ORDER TO CEASE AND DESIST

   IT IS ORDERED, that the Bank and each of the Individual Respondents, as directors and institution-affiliated parties of the Bank, cease and desist from violating section 32 of the Federal Deposit Insurance Act (the "Act"), 12 U.S.C. § 1831i (1989), and section 303.14 of the FDIC's Rules and Regulations, 12 C.F.R. § 303.14, by immediately terminating the services of Steven E. Smith as a senior executive officer and/or director of the Bank (regardless of whether so denominated by the Bank), and by ceasing any further payments of compensation and/or expense reimbursement to Steven E. Smith in the aforedescribed capacity; and
   IT IS FURTHER ORDERED, that the Individual Respondents shall be, and hereby are, held jointly and severally liable for making restitution to the Bank in the aggregate sum of $54,236.00, which sum represents the compensation and expense reimbursement that had been paid by the Bank to Steven E. Smith subsequent to the issuance of the Notice of Disapproval through September 1, 1991; and
   IT IS FURTHER ORDERED, that the following action be taken:

   [.1] 1. The Individual Respondents shall make full restitution to the Bank on or before December 31, 1991.

       a. The source of such restitution shall be the personal assets of the Individual Respondents; and, therefore, the restitution payment(s) shall not be paid nor funded, either directly or indirectly, for or by the use of the Bank's assets, including, without limitation, by means of any extension of credit from the Bank to any Individual Respondent.
       b. The prohibition against the use of Bank assets to pay or fund the restitution required by this ORDER shall not include the ordinary payment by the Bank to the Individual Respondents of authorized salaries and/or director's fees for work performed and/or participation in the conduct of the affairs of the Bank.

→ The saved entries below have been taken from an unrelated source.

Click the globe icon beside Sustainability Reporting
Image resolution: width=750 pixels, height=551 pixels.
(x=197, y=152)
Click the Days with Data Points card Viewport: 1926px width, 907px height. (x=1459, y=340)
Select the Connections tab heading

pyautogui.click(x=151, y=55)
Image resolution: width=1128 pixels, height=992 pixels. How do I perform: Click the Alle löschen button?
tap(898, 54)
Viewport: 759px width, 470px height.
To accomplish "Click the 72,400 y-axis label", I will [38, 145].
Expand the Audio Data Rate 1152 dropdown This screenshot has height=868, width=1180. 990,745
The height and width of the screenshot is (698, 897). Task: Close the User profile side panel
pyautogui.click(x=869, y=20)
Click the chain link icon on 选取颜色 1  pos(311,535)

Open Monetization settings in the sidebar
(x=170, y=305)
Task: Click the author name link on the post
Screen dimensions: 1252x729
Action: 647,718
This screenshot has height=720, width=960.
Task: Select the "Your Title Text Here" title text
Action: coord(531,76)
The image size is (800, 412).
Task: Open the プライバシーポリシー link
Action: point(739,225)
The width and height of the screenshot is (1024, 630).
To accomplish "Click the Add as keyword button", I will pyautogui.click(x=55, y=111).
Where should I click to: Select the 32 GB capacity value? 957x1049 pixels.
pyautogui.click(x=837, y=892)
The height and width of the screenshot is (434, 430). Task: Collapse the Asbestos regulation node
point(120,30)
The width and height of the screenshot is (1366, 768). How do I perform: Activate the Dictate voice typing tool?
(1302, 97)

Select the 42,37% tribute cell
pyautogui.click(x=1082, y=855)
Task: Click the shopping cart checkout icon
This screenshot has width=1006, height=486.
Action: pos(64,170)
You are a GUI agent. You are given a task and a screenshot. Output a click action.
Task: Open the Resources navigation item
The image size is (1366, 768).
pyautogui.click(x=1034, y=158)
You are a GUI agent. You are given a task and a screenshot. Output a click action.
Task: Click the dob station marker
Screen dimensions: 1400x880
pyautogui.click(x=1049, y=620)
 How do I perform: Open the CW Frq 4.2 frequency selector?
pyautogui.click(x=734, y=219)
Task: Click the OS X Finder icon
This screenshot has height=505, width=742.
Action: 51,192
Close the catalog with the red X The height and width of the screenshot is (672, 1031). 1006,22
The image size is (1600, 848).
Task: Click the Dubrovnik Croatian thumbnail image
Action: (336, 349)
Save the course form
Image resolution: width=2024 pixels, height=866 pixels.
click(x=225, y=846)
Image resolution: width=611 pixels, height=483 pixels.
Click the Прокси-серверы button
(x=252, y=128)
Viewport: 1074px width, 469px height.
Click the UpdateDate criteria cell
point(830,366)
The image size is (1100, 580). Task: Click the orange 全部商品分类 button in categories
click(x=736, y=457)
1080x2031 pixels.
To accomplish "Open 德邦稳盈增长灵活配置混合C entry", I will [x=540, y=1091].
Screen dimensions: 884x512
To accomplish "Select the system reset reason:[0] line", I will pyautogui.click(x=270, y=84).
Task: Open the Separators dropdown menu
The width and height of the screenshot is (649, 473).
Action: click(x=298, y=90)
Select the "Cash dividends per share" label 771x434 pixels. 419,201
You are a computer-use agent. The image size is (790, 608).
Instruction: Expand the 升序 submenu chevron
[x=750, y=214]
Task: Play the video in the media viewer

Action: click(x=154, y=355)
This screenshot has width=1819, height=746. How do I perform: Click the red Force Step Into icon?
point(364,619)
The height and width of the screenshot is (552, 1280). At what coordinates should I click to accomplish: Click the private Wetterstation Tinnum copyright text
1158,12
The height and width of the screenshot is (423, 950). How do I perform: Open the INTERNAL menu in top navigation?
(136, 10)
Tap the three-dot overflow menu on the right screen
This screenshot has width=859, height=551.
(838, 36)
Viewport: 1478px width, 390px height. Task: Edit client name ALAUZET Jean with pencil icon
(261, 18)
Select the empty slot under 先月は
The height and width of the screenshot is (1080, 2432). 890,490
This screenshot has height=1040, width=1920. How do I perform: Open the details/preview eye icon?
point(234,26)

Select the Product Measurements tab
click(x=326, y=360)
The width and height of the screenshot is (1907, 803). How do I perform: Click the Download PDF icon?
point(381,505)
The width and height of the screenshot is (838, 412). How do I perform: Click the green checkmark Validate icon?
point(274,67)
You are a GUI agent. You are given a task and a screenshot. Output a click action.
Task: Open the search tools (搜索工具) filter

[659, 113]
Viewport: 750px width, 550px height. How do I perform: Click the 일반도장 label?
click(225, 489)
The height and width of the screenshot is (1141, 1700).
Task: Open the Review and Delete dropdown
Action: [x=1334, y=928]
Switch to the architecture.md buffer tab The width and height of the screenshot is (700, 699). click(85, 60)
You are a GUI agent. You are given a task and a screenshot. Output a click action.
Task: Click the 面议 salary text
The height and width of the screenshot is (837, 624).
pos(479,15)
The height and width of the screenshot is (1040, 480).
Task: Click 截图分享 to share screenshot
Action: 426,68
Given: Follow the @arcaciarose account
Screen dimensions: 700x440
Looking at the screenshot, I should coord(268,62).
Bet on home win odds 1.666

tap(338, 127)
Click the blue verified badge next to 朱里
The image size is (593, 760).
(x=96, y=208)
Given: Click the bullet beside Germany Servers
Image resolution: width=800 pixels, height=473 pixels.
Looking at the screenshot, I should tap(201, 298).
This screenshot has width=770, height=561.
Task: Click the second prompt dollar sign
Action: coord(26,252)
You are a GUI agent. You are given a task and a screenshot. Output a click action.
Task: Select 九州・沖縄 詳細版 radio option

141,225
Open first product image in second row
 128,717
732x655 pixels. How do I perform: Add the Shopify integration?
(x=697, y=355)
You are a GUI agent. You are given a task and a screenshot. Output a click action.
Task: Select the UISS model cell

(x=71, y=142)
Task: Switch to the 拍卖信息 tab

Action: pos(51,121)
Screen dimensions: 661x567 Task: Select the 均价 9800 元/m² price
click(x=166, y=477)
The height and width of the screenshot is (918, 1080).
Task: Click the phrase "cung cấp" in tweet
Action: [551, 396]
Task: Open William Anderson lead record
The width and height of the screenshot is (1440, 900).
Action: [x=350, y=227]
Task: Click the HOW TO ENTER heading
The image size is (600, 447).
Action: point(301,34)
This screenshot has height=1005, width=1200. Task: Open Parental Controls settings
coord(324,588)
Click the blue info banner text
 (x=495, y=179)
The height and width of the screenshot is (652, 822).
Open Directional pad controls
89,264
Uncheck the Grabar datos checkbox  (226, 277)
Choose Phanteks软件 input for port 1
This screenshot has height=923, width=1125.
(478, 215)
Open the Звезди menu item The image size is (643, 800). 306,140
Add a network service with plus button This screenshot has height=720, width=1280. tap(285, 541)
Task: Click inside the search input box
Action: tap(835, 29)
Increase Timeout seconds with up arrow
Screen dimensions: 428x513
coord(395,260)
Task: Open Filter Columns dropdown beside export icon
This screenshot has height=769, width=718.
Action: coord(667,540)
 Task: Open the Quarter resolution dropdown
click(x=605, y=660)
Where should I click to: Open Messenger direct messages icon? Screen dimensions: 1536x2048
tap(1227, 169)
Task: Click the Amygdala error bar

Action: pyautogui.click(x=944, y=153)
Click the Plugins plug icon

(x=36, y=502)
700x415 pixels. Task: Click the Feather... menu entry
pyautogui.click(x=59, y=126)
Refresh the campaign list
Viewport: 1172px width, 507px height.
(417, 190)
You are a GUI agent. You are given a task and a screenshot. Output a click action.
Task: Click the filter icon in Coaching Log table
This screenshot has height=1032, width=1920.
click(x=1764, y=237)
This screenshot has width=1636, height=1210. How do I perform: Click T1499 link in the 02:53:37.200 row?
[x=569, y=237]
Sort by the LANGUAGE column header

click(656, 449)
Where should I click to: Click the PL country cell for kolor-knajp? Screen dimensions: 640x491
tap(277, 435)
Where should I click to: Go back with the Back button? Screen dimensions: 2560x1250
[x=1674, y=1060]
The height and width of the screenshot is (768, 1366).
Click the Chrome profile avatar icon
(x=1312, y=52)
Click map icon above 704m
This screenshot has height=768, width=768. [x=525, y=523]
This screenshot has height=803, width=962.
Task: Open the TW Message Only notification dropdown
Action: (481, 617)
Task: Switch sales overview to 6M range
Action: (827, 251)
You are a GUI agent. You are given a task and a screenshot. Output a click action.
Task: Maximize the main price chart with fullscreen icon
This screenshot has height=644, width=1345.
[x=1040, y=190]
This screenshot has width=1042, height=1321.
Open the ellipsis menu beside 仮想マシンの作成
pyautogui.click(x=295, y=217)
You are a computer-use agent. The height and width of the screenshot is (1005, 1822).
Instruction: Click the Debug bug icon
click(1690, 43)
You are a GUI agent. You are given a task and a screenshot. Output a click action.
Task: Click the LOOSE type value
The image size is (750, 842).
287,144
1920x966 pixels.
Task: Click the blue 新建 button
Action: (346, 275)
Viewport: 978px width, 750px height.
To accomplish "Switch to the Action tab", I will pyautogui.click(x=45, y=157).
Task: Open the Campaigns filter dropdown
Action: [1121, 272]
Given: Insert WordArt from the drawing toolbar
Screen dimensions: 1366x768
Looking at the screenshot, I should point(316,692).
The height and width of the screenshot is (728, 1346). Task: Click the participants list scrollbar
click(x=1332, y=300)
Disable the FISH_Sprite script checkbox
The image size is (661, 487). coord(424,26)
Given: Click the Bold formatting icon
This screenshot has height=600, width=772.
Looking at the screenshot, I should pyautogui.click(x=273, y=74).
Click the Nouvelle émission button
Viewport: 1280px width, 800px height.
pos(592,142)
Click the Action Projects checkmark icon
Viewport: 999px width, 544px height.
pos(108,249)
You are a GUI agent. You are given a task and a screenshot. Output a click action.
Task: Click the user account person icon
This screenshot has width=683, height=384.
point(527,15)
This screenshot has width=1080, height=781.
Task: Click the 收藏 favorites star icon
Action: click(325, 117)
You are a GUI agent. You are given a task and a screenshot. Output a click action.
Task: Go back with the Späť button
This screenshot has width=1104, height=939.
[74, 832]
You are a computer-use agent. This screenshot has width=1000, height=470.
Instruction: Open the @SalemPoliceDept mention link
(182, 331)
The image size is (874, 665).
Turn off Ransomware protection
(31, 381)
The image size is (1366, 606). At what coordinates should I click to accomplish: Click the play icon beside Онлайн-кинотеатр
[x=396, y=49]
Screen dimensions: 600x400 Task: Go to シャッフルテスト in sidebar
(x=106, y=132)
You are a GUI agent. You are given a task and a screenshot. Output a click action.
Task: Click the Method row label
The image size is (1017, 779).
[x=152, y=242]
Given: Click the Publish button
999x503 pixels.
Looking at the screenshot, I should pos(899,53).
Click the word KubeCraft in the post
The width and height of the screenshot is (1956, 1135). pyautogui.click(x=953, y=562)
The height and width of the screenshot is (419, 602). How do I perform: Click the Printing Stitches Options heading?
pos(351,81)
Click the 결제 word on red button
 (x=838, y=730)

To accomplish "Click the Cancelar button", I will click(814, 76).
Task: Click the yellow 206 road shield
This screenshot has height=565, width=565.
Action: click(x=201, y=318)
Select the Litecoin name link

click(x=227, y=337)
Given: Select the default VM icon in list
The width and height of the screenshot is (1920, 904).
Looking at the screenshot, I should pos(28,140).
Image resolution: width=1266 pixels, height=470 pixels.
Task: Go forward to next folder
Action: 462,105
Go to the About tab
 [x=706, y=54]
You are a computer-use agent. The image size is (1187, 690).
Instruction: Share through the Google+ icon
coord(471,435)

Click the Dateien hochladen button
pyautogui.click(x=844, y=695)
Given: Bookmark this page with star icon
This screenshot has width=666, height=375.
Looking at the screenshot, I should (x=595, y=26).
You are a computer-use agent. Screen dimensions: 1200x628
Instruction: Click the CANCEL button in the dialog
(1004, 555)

   [.2] 2. So long as this Order is in force and effect, the Bank shall be and hereby is prohibited from employing any individual as a consultant or advisor, unless all of the following conditions precedent are satisfied: (i) such employment is authorized by a majority vote of the Bank's board of directors in accordance with that institution's by-laws, (ii) the authorization of the board of directors is reflected in the minutes maintained by the Bank's corporate secretary, (iii) those directors' minutes expressly state the purpose(s) for which the consultant is to be employed, the term of employment and the rate of compensation to be paid to the consultant, and delineate, with specificity, the parameters of the consultant's duties and responsibilities, and (iv) written notification of the proposed employment is furnished to the Regional Director of the FDIC's Division of Supervision at least thirty (30) calendar days before the date on which the consultant is to commence service. The notification to be provided to the Regional Director shall include, at a minimum, all of the information reflected in the directors' minutes as required by this paragraph.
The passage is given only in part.